*Aim of the exercise*
Would you give the entries below again, precisely as they are written?

*Records for the exercise*

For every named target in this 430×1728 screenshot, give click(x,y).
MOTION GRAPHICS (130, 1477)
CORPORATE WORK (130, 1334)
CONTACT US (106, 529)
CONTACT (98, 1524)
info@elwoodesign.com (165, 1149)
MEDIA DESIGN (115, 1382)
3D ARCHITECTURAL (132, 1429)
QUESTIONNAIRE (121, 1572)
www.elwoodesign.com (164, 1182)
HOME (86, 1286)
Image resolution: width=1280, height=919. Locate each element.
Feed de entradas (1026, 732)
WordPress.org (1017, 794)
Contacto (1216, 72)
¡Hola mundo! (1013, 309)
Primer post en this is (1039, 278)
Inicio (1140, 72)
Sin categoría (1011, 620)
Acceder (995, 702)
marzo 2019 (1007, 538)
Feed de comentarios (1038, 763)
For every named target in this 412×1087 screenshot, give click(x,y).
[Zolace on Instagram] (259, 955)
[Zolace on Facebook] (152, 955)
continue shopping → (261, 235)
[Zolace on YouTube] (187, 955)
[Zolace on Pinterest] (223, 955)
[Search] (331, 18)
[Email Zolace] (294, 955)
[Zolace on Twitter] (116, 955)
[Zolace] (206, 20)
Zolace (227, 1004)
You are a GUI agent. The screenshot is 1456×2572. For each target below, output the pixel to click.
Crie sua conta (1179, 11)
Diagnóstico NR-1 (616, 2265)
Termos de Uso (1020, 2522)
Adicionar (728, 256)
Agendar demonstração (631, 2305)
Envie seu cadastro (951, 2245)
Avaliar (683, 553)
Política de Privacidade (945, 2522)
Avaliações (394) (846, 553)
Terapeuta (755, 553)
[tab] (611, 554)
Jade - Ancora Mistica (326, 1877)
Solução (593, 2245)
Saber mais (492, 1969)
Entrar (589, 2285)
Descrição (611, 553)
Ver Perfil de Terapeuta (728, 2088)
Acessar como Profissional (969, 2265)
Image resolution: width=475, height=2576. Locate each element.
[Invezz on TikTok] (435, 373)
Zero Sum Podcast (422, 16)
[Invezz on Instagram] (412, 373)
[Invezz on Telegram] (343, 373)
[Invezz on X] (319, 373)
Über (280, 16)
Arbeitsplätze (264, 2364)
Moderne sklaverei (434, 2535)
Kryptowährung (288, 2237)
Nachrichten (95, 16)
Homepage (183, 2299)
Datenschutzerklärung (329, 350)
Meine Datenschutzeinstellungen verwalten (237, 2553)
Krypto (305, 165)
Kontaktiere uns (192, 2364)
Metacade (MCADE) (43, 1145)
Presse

*Result below*
For every named target in this 430×1728 screenshot, give click(x,y).
MOTION GRAPHICS (130, 1477)
CORPORATE WORK (130, 1334)
CONTACT US (106, 529)
CONTACT (98, 1524)
info@elwoodesign.com (165, 1149)
MEDIA DESIGN (115, 1382)
3D ARCHITECTURAL (132, 1429)
QUESTIONNAIRE (121, 1572)
www.elwoodesign.com (164, 1182)
HOME (86, 1286)
Image resolution: width=1280, height=919. Locate each element.
Feed de entradas (1026, 732)
WordPress.org (1017, 794)
Contacto (1216, 72)
¡Hola mundo! (1013, 309)
Primer post en this is (1039, 278)
Inicio (1140, 72)
Sin categoría (1011, 620)
Acceder (995, 702)
marzo 2019 (1007, 538)
Feed de comentarios (1038, 763)
For every named target in this 412×1087 screenshot, give click(x,y).
[Zolace on Instagram] (259, 955)
[Zolace on Facebook] (152, 955)
continue shopping → (261, 235)
[Zolace on YouTube] (187, 955)
[Zolace on Pinterest] (223, 955)
[Search] (331, 18)
[Email Zolace] (294, 955)
[Zolace on Twitter] (116, 955)
[Zolace] (206, 20)
Zolace (227, 1004)
You are a GUI agent. The screenshot is 1456×2572. For each target below, output the pixel to click.
Crie sua conta (1179, 11)
Diagnóstico NR-1 (616, 2265)
Termos de Uso (1020, 2522)
Adicionar (728, 256)
Agendar demonstração (631, 2305)
Envie seu cadastro (951, 2245)
Avaliar (683, 553)
Política de Privacidade (945, 2522)
Avaliações (394) (846, 553)
Terapeuta (755, 553)
[tab] (611, 554)
Jade - Ancora Mistica (326, 1877)
Solução (593, 2245)
Saber mais (492, 1969)
Entrar (589, 2285)
Descrição (611, 553)
Ver Perfil de Terapeuta (728, 2088)
Acessar como Profissional (969, 2265)
Image resolution: width=475, height=2576. Locate each element.
[Invezz on TikTok] (435, 373)
Zero Sum Podcast (422, 16)
[Invezz on Instagram] (412, 373)
[Invezz on Telegram] (343, 373)
[Invezz on X] (319, 373)
Über (280, 16)
Arbeitsplätze (264, 2364)
Moderne sklaverei (434, 2535)
Kryptowährung (288, 2237)
Nachrichten (95, 16)
Homepage (183, 2299)
Datenschutzerklärung (329, 350)
Meine Datenschutzeinstellungen verwalten (237, 2553)
Krypto (305, 165)
Kontaktiere uns (192, 2364)
Metacade (MCADE) (43, 1145)
Presse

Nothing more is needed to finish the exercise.